The bones being sculpted for the installation on the National Mall in June 2013 are representations of flesh-and-blood lives. Each bone attests to the gravity of unfolding political crises, to their human costs. But the bones are also significant as symbols of our human connection. This concept is crucial in the work we do. If I can recognize myself in another person, if I can begin to understand that we belong to one another, then I am responsible for that person. It is this essential principle of connectedness that moves us to action, and I believe art can take us there.

Last year in Albuquerque, New Mexico, we laid down 50,000 bones. One of our presenters, Kigabo Mbazumutima, was a refugee from the Congo, a survivor of the Gatumba Massacre in Burundi. About an hour after we started laying out the bones, Kigabo seemed overwhelmed. “You have to understand,” he said. “We lost so many people and we never saw what happened to them. We wanted to believe that they were okay. But I saw them today. We have to face it. Everyone has to face it.” The same month we laid those bones down in Albuquerque, three new mass graves were discovered in Sudan.

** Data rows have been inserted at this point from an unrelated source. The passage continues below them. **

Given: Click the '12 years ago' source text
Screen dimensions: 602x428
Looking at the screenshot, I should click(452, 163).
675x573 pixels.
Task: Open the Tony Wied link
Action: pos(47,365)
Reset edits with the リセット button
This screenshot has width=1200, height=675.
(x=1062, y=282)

It takes a conscious commitment to fashion a human bone from clay or plaster, a higher commitment still to consider the depth of that symbol. I’ve made hundreds of bones in the course of developing this idea, but the bone that means the most to me is one I made with a Sudanese woman named Achta in mind. Achta, thirty, lives in a refugee camp in Chad. When I hold this sculpture, I’m reminded of life, birth, beauty, and their fragility. I’m reminded, too, of death and the thin line that separates us from it. I think of the four children Achta lost on her journey from Sudan to Chad. I think of her remaining five children, who work to earn a living in the refugee camp. This bone is my connection to Achta, and for me, the story of her children is embodied in it.

Photo by Kathy Meidell

Given the scale of this project, it would have been impossible to do alone, even with the help of hundreds of professional artists. Instead, we visited classrooms and art centers around the world, enlisting tens of thousands of children and adults who brought their own skills to bear on the process, investing their compassion, and thereby adding their voices.

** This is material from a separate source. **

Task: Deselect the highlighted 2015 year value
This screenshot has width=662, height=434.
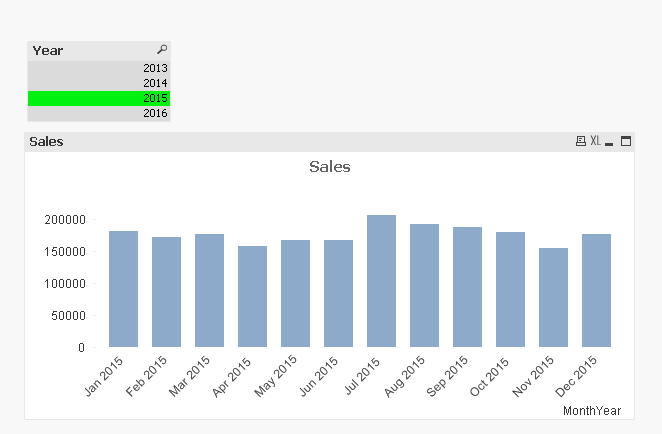Action: 99,98
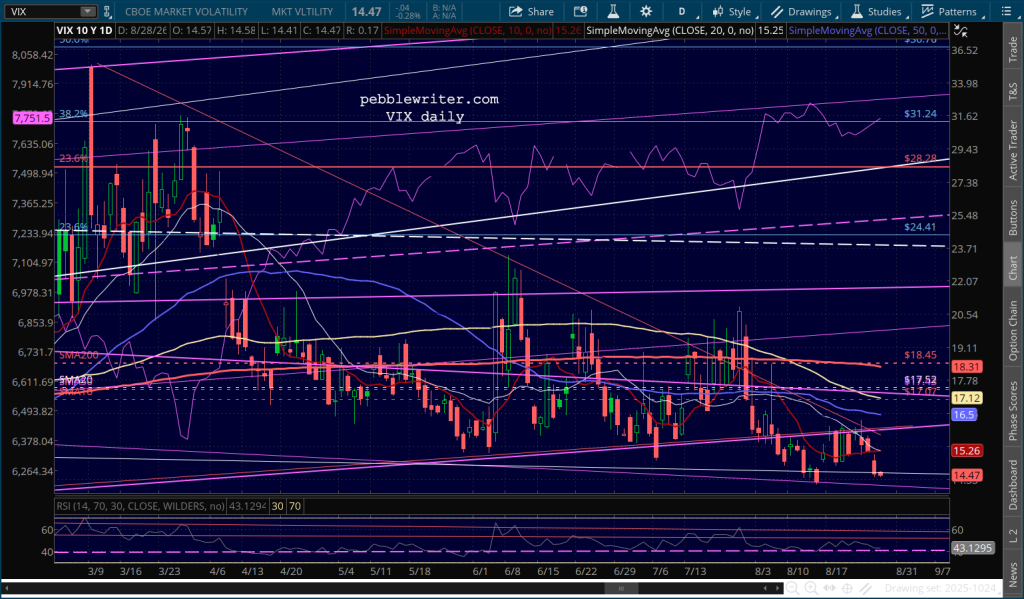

During the 1800s, New Orleans was a major port for the African slave trade in America. On Sundays, enslaved Africans would gather in Congo Square to drum and dance. You could hear the sounds reverberate throughout the city. There are many beautiful sites in New Orleans that would have been ideal for the installation of bones, but we chose Congo Square for its history, its beauty, and its heart. In April 2012, we laid down 50,000 bones to the sound of drumming. We laid them down for the people of the Congo, Sudan, Burma, and Somalia—and no less for the people of New Orleans. Laying the first bone is always a great honor, but a difficult task. We asked Mama Jamilah Yejide Peters-Muhammad, one of the Congo Square elders, to lay it in the center of the square that day. It took Mama Jamilah three attempts to make that short, overwhelming journey. Carrying the bone raised powerful emotions not only because of the history of her ancestors, but for the deep connection she felt to those victims so far away.

Photo by Michael Simari

Photo by Joanne Teasdale

New Orleans is one of the most violent cities in the United States. When we introduced the idea of raising global awareness about genocide to kids in classrooms and community centers around the city, they got it—and on a much deeper level than I had anticipated. Many of them knew violence firsthand. They expressed an intimate connection to the violence in countries such as Sudan and the Congo. And they crafted bones to honor not only the faraway dead, but victims in their own families, in their own communities. On April 7, 2012, hundreds of them showed up to help lay 50,000 bones in Congo Square. I can only hope for the same dedication when we lay one million bones on the National Mall in Washington, DC, next spring.